### Rows
+++

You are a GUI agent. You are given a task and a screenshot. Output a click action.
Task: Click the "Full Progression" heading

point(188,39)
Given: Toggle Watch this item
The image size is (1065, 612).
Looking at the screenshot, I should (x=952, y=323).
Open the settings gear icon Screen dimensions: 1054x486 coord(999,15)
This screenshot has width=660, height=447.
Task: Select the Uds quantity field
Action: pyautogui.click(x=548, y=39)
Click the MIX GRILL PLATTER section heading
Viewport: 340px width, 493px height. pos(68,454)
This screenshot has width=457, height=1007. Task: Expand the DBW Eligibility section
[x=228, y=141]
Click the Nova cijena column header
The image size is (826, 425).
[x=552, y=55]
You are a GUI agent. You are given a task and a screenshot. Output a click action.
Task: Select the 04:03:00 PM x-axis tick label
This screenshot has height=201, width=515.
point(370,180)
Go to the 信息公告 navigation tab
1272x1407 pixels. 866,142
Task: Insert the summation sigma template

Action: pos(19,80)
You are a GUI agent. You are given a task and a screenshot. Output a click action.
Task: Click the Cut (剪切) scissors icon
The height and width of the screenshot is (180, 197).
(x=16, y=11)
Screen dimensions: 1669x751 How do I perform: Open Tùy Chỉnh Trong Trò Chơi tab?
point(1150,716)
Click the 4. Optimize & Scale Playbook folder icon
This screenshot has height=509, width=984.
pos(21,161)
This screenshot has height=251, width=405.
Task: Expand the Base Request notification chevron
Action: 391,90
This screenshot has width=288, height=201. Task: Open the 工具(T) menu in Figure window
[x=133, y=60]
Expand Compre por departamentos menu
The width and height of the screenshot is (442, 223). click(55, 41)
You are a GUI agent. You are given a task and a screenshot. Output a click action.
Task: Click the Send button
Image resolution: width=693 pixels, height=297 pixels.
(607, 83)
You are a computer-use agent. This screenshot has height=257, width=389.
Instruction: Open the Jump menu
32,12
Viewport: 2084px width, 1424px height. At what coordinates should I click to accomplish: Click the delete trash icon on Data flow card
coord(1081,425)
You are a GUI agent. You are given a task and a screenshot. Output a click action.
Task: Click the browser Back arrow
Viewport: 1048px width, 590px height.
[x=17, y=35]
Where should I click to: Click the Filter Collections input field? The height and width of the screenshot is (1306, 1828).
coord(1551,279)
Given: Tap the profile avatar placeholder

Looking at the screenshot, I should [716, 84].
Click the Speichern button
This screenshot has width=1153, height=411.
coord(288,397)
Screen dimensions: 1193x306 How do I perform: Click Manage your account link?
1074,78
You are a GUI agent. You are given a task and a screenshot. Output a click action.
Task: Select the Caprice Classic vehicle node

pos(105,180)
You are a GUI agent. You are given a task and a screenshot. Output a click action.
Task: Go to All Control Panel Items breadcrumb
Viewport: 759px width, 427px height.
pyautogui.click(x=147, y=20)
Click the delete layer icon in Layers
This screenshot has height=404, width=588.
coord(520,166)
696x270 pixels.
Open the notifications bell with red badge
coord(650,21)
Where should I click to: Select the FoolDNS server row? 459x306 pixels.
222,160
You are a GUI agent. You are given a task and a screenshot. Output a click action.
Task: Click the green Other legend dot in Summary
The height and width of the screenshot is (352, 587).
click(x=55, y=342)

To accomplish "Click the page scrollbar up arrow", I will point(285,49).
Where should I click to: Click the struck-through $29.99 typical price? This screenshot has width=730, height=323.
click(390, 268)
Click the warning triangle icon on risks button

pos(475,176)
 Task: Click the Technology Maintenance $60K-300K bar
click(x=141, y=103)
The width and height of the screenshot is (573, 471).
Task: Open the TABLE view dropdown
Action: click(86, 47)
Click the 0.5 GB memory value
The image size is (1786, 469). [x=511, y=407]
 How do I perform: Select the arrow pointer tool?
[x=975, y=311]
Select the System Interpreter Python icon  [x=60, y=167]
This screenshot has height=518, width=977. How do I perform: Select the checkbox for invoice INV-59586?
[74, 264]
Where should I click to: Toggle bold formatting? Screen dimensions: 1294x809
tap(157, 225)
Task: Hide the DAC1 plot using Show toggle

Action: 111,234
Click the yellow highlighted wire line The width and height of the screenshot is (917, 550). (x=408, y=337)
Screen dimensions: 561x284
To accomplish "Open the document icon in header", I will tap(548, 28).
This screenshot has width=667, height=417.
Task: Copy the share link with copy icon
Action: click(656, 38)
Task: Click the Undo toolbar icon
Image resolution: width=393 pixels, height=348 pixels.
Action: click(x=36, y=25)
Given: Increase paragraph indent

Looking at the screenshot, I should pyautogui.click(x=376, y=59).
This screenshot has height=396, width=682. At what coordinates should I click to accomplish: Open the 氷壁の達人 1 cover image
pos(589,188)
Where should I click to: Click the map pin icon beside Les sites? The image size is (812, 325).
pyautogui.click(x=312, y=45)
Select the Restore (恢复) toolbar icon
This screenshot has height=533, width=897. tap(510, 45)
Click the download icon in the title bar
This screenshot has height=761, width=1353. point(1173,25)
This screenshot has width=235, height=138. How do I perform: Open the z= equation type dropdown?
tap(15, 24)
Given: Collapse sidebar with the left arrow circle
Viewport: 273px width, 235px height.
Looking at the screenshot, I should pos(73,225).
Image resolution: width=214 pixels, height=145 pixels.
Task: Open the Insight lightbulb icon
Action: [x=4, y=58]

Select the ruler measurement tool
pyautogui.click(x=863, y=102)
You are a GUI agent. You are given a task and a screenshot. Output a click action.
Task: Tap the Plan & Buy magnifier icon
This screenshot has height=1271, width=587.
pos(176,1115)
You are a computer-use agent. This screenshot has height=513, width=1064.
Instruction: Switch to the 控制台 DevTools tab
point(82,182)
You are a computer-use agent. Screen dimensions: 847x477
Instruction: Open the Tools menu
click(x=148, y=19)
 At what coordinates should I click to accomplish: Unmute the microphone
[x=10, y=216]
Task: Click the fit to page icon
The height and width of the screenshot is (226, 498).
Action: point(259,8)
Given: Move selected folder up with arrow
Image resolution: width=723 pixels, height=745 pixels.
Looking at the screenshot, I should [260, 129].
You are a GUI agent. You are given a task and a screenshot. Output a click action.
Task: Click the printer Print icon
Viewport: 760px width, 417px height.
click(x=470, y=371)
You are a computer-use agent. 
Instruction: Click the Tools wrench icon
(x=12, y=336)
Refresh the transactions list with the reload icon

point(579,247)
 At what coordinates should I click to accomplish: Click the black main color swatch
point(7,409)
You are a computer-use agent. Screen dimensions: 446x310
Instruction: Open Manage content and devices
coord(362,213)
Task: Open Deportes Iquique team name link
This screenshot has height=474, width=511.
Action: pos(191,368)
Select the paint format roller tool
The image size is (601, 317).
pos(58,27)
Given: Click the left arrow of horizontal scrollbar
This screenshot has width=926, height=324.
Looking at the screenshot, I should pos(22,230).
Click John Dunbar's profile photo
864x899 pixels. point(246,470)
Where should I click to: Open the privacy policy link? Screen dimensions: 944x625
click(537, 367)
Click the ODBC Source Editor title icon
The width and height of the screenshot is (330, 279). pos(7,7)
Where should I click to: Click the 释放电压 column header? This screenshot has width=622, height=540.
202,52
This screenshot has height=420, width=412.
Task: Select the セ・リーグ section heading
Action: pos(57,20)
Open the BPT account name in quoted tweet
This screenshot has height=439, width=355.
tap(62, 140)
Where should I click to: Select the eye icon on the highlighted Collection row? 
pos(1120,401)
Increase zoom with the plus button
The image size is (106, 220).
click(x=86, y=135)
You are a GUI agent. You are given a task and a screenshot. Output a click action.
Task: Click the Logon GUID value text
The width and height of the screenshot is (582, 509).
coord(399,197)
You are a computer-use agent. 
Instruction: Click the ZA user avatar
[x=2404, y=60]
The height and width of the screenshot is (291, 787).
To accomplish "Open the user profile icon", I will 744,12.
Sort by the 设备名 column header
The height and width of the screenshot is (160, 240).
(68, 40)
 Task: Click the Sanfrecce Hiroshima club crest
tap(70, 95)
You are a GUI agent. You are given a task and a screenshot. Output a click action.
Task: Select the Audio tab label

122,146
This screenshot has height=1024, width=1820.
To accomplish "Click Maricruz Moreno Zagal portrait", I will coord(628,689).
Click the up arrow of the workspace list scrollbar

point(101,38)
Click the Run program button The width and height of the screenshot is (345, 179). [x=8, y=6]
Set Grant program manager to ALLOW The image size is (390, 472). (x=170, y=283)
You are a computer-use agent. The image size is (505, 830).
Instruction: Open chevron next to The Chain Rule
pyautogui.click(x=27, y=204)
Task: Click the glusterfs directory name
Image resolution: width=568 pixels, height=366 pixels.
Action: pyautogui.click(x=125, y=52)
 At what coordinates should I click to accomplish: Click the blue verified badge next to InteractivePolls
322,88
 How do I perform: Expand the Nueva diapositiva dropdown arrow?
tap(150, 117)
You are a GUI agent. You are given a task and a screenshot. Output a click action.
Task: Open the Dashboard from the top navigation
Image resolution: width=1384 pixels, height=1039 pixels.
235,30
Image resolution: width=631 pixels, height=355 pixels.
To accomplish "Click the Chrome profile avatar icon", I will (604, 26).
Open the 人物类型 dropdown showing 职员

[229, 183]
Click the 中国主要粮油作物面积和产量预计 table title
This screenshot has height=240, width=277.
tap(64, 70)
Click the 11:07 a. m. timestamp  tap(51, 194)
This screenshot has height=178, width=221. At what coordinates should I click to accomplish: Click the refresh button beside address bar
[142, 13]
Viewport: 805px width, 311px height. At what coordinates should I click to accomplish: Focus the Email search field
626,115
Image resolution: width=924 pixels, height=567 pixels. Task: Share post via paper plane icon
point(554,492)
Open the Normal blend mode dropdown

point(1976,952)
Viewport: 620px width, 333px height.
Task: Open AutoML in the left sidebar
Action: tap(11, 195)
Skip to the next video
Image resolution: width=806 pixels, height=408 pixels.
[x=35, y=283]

+++

### Task prompt
Swap "account" for "profile" in the stretch of the data from the line containing "Screen dimensions: 1193x306" through the line containing "pos(105,180)", and return only those lines with everything else unchanged.

### The solution
Screen dimensions: 1193x306 How do I perform: Click Manage your profile link?
1074,78
You are a GUI agent. You are given a task and a screenshot. Output a click action.
Task: Select the Caprice Classic vehicle node

pos(105,180)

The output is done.